- [About this task]:
What is needed is a word-for-word restatement of all the entries.

- [Extracted information]:
== Segment start ==

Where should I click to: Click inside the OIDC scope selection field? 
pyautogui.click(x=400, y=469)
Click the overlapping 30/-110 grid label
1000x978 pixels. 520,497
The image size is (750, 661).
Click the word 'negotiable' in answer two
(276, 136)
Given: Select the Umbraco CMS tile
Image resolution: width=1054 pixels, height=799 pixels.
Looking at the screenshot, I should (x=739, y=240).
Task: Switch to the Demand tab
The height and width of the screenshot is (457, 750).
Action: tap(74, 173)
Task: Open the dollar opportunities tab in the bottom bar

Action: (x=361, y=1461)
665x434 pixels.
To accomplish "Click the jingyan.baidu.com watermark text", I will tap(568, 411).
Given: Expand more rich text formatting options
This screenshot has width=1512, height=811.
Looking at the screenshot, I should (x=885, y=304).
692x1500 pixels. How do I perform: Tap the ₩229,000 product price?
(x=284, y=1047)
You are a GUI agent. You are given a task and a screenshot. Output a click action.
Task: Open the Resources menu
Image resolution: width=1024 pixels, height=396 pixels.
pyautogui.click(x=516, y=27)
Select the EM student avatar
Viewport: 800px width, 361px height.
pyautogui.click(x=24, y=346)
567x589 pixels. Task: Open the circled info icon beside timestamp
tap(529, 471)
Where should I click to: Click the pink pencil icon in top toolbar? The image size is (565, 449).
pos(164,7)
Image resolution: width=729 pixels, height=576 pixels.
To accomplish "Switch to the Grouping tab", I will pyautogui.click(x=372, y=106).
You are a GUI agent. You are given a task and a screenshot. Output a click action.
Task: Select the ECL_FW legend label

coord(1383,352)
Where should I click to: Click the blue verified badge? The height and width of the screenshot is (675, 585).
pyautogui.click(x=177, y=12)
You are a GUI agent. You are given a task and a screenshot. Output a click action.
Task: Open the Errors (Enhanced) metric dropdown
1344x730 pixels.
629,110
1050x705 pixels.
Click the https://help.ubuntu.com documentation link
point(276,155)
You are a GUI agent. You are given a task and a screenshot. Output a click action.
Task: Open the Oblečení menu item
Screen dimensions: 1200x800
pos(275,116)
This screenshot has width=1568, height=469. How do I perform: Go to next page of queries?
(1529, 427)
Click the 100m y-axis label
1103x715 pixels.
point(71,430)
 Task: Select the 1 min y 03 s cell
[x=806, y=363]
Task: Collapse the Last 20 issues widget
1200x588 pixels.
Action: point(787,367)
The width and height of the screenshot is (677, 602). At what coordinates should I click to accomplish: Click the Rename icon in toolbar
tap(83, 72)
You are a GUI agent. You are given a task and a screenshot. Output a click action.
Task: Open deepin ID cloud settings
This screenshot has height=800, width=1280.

== Segment end ==

- [Solution to this task]:
Where should I click to: Click inside the OIDC scope selection field? 
pyautogui.click(x=400, y=469)
Click the overlapping 30/-110 grid label
1000x978 pixels. 520,497
The image size is (750, 661).
Click the word 'negotiable' in answer two
(276, 136)
Given: Select the Umbraco CMS tile
Image resolution: width=1054 pixels, height=799 pixels.
Looking at the screenshot, I should (x=739, y=240).
Task: Switch to the Demand tab
The height and width of the screenshot is (457, 750).
Action: tap(74, 173)
Task: Open the dollar opportunities tab in the bottom bar

Action: (x=361, y=1461)
665x434 pixels.
To accomplish "Click the jingyan.baidu.com watermark text", I will tap(568, 411).
Given: Expand more rich text formatting options
This screenshot has width=1512, height=811.
Looking at the screenshot, I should (x=885, y=304).
692x1500 pixels. How do I perform: Tap the ₩229,000 product price?
(x=284, y=1047)
You are a GUI agent. You are given a task and a screenshot. Output a click action.
Task: Open the Resources menu
Image resolution: width=1024 pixels, height=396 pixels.
pyautogui.click(x=516, y=27)
Select the EM student avatar
Viewport: 800px width, 361px height.
pyautogui.click(x=24, y=346)
567x589 pixels. Task: Open the circled info icon beside timestamp
tap(529, 471)
Where should I click to: Click the pink pencil icon in top toolbar? The image size is (565, 449).
pos(164,7)
Image resolution: width=729 pixels, height=576 pixels.
To accomplish "Switch to the Grouping tab", I will pyautogui.click(x=372, y=106).
You are a GUI agent. You are given a task and a screenshot. Output a click action.
Task: Select the ECL_FW legend label

coord(1383,352)
Where should I click to: Click the blue verified badge? The height and width of the screenshot is (675, 585).
pyautogui.click(x=177, y=12)
You are a GUI agent. You are given a task and a screenshot. Output a click action.
Task: Open the Errors (Enhanced) metric dropdown
1344x730 pixels.
629,110
1050x705 pixels.
Click the https://help.ubuntu.com documentation link
point(276,155)
You are a GUI agent. You are given a task and a screenshot. Output a click action.
Task: Open the Oblečení menu item
Screen dimensions: 1200x800
pos(275,116)
This screenshot has width=1568, height=469. How do I perform: Go to next page of queries?
(1529, 427)
Click the 100m y-axis label
1103x715 pixels.
point(71,430)
 Task: Select the 1 min y 03 s cell
[x=806, y=363]
Task: Collapse the Last 20 issues widget
1200x588 pixels.
Action: point(787,367)
The width and height of the screenshot is (677, 602). At what coordinates should I click to accomplish: Click the Rename icon in toolbar
tap(83, 72)
You are a GUI agent. You are given a task and a screenshot. Output a click action.
Task: Open deepin ID cloud settings
This screenshot has height=800, width=1280.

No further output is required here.